Extracted data entries →
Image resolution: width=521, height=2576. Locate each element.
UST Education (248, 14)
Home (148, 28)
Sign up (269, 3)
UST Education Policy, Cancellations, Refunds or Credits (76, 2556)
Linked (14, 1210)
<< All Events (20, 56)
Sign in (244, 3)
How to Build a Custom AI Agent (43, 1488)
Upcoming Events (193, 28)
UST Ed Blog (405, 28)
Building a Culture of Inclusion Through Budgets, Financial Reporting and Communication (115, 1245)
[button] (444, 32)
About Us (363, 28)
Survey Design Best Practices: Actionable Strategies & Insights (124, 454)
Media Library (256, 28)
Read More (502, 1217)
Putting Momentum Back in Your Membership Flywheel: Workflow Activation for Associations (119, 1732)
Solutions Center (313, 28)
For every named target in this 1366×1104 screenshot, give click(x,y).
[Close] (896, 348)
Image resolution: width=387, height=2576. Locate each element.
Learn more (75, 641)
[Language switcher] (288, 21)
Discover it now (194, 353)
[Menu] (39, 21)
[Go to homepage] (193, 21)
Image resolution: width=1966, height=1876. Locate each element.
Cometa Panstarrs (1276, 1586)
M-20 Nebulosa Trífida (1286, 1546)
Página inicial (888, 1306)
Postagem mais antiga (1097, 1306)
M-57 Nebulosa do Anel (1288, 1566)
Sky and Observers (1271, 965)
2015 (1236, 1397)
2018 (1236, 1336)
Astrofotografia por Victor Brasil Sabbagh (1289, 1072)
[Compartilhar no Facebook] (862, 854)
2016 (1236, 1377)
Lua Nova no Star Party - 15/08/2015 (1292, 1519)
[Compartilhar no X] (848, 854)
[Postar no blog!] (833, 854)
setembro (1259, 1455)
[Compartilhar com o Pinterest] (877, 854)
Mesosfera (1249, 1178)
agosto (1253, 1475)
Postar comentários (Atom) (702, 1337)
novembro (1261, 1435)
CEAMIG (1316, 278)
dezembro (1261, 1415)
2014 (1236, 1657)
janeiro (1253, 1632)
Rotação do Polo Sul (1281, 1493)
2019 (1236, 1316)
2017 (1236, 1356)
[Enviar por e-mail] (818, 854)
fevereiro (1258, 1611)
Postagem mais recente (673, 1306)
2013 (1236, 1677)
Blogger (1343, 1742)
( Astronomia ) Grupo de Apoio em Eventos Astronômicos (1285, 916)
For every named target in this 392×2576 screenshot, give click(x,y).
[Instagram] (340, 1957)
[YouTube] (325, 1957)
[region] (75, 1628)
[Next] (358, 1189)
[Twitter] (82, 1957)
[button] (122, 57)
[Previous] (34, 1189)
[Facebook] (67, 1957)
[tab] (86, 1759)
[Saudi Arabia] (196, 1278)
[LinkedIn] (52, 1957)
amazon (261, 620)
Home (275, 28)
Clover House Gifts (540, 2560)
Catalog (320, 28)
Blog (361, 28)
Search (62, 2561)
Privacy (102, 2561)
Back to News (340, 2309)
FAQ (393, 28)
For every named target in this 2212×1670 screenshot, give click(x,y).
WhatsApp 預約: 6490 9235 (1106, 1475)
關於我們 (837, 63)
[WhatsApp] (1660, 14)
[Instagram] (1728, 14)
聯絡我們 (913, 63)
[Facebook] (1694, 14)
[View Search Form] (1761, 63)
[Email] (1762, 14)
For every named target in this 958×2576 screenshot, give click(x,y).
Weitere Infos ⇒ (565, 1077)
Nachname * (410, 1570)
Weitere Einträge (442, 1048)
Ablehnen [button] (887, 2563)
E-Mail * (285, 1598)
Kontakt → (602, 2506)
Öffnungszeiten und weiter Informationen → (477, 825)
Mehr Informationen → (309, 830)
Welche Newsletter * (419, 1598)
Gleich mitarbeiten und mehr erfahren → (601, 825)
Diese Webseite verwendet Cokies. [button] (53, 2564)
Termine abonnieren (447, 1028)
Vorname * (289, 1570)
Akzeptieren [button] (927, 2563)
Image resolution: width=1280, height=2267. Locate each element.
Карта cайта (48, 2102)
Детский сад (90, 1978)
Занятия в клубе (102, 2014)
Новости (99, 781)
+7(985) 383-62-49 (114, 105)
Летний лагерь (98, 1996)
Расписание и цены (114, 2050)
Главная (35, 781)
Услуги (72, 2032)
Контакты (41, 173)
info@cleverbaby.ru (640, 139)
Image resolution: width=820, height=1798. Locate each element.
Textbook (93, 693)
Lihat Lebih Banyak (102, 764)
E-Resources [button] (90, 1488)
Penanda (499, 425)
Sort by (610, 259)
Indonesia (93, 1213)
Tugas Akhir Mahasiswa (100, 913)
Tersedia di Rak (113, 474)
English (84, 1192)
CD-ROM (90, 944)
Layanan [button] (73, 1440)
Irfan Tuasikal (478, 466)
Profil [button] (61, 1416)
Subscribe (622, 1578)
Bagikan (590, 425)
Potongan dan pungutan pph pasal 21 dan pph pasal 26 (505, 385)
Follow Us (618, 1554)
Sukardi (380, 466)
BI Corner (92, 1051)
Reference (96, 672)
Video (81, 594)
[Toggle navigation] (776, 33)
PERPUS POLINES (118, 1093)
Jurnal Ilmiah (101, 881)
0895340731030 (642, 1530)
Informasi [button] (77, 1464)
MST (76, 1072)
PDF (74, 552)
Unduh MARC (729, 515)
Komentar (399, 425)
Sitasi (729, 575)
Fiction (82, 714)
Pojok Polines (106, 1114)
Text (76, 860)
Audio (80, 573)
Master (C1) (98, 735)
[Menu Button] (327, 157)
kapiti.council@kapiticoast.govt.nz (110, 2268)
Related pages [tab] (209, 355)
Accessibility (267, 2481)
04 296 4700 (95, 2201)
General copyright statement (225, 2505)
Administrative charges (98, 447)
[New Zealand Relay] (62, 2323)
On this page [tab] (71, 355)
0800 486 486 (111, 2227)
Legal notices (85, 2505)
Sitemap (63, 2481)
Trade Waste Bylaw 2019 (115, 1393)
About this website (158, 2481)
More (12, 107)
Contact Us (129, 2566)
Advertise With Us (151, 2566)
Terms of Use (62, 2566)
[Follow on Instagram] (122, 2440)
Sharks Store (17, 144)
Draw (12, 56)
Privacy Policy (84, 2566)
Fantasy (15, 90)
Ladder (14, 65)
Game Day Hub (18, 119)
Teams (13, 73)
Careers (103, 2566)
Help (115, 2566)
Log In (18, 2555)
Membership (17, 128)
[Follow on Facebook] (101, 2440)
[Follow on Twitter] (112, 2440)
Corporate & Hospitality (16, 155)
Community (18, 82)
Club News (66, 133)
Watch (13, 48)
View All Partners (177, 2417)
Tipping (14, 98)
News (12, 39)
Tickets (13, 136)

PROBLEM →
For the lines above, output exactly those from the line containing "[Twitter] (82, 1957)" through the line containing "Termine abonnieren (447, 1028)", and skip the others.

RESULT FOR THIS EXERCISE →
[Twitter] (82, 1957)
[button] (122, 57)
[Previous] (34, 1189)
[Facebook] (67, 1957)
[tab] (86, 1759)
[Saudi Arabia] (196, 1278)
[LinkedIn] (52, 1957)
amazon (261, 620)
Home (275, 28)
Clover House Gifts (540, 2560)
Catalog (320, 28)
Blog (361, 28)
Search (62, 2561)
Privacy (102, 2561)
Back to News (340, 2309)
FAQ (393, 28)
For every named target in this 2212×1670 screenshot, give click(x,y).
WhatsApp 預約: 6490 9235 (1106, 1475)
關於我們 (837, 63)
[WhatsApp] (1660, 14)
[Instagram] (1728, 14)
聯絡我們 (913, 63)
[Facebook] (1694, 14)
[View Search Form] (1761, 63)
[Email] (1762, 14)
For every named target in this 958×2576 screenshot, give click(x,y).
Weitere Infos ⇒ (565, 1077)
Nachname * (410, 1570)
Weitere Einträge (442, 1048)
Ablehnen [button] (887, 2563)
E-Mail * (285, 1598)
Kontakt → (602, 2506)
Öffnungszeiten und weiter Informationen → (477, 825)
Mehr Informationen → (309, 830)
Welche Newsletter * (419, 1598)
Gleich mitarbeiten und mehr erfahren → (601, 825)
Diese Webseite verwendet Cokies. [button] (53, 2564)
Termine abonnieren (447, 1028)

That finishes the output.